Boston Police Department bosses want to install GPS monitoring devices in every patrol car, to enable dispatch to more efficiently process 911 calls. But police officers and their union are outraged, saying that the ubiquitous tracking is too invasive of their personal privacy. Tracking the location of officers as they go about their days would reveal incredibly detailed information about their lives, the officers say.

It must be just awful to go about your daily life looking over your shoulder, conscious that your every movement and activity is being recorded and could be used against you. Oh, wait. That’s what the entire American public is already dealing with, in this age of mass electronic surveillance. But the way the police union is hissing’n’flapping about it, it’s almost as if there was something wrong with that. Don’t they know that you have nothing to fear, if you have nothing to hide?

The ACLU’s tack is that if the police don’t like the feeling of being followed, they shouldn’t be pushing for technologies like mass tracking of license plates or cellphone locations. That’s fair enough, but there’s a larger point here also.

Police officers are public employees, and they would be monitored during, and only during, the performance of their duties as public officials employees.

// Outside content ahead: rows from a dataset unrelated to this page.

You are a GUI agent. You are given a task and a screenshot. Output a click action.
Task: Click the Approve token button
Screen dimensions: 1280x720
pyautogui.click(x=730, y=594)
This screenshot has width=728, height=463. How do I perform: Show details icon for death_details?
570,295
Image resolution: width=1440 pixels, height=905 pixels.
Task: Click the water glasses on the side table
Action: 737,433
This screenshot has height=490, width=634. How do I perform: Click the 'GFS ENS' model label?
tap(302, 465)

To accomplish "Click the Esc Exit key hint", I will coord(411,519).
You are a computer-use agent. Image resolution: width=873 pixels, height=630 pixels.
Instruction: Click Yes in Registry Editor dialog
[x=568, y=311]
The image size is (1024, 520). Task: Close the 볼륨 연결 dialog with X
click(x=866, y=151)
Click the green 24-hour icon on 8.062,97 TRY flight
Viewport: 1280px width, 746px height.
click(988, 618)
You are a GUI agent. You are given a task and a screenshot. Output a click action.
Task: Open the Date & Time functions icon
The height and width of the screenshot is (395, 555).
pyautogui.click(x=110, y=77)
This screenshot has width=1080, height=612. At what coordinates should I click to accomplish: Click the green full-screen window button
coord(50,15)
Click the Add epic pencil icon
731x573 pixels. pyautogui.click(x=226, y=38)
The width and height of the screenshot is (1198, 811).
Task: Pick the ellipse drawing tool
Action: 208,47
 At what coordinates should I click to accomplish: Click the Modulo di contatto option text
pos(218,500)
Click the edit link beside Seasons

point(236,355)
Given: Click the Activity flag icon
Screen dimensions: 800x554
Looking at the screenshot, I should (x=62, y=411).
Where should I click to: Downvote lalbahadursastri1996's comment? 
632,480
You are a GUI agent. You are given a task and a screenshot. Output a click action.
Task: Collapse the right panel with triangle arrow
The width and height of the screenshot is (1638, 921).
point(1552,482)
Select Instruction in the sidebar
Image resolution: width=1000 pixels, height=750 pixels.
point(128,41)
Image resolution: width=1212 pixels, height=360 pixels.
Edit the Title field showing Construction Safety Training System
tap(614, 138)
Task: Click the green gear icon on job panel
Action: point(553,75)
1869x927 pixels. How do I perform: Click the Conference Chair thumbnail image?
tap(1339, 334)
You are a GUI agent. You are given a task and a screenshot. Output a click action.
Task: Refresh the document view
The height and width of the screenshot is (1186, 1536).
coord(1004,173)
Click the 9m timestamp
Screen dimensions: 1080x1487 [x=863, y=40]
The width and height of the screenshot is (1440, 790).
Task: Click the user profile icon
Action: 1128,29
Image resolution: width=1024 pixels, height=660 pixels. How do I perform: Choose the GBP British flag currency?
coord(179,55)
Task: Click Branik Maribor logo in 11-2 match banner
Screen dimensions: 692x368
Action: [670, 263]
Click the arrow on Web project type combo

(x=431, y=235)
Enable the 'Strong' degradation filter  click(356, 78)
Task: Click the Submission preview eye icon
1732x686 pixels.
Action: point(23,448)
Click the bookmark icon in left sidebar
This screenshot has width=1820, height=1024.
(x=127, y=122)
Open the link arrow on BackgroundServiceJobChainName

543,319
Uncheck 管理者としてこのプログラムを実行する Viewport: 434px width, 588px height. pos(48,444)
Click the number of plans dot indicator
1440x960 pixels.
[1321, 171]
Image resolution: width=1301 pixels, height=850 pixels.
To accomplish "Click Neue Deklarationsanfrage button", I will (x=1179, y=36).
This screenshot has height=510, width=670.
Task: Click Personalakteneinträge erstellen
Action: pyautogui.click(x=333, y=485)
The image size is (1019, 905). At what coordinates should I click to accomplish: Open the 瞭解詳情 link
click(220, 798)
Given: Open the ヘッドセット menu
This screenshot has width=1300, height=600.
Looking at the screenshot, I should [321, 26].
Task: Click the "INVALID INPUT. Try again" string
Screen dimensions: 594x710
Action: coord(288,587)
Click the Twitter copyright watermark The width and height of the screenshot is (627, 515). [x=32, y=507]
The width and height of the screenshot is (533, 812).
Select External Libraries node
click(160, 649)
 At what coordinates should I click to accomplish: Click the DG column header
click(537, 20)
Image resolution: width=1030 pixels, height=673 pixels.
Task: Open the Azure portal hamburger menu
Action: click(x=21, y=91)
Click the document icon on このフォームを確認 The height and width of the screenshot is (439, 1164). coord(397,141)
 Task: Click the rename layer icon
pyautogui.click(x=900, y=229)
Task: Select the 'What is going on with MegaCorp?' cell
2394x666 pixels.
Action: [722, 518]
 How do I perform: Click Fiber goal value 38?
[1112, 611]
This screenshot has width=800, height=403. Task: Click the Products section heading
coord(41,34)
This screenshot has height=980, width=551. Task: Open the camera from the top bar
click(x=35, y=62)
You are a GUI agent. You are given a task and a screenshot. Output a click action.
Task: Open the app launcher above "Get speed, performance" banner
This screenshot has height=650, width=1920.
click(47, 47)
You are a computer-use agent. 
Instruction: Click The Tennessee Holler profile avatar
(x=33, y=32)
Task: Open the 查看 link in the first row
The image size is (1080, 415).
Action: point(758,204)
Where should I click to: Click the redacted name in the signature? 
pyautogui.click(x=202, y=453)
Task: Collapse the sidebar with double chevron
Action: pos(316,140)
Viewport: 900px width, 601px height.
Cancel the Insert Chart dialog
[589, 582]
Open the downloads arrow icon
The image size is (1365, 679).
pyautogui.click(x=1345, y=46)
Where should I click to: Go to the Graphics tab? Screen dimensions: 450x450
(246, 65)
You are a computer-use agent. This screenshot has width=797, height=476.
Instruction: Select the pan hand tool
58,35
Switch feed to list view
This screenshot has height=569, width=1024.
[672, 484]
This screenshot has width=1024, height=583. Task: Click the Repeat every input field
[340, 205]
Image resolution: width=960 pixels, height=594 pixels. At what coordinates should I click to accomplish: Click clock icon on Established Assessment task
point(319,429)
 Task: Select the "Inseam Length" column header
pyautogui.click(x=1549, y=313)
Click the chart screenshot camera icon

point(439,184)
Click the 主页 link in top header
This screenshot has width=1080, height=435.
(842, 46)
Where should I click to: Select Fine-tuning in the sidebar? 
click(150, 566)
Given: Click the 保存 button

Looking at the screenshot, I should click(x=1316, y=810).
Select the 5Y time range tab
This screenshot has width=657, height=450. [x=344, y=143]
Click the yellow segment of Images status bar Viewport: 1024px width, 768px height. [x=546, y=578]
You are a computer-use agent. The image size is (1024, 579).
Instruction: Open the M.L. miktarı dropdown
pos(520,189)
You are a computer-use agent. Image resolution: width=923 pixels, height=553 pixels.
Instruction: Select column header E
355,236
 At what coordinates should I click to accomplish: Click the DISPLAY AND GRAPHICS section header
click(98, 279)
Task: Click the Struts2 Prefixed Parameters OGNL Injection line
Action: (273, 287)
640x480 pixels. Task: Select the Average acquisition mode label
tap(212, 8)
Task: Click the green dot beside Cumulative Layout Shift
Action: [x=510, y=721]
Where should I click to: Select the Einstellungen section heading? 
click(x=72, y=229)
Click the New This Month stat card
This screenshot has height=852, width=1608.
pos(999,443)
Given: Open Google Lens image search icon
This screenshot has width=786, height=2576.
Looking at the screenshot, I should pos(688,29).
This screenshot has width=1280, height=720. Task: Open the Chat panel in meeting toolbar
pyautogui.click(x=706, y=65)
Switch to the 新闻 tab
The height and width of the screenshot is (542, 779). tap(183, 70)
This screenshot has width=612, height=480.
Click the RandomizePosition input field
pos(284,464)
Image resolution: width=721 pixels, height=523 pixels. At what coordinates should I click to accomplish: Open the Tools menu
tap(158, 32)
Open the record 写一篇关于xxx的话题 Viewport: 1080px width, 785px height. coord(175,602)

We require elected officials to disclose their votes publicly, and require secrecy for private individuals at the ballot box, even though that’s inconsistent, because public disclosure of how public business is conducted is vital to maintain democratic accountability. In the same way, close monitoring of law enforcement is vital, to ensure that police don’t abuse the vast and special powers society gives them. When you put cameras on cops, complaints about police misbehavior and brutality drop like a stone. We have the right – affirmed by the federal courts in the First Circuit and across America – to record the police in the commission of their duties. The Fourth Amendment constrains the actions of the government, not the actions of members of the general public.

The Boston police may not like it – last week’s PINAC case shows that they’re willing even to threaten people with felonies to avoid public embarrassment over misconduct – but they are not entitled to a high level of privacy protection in their capacity as police officers. That distinction matters. Doxxing police officers’ personal names and phone numbers and addresses is not cool. But recording them, having them record themselves, and encouraging people to call their office numbers and hold them accountable to the public, is vitally important in order to preserve freedom for the rest of us.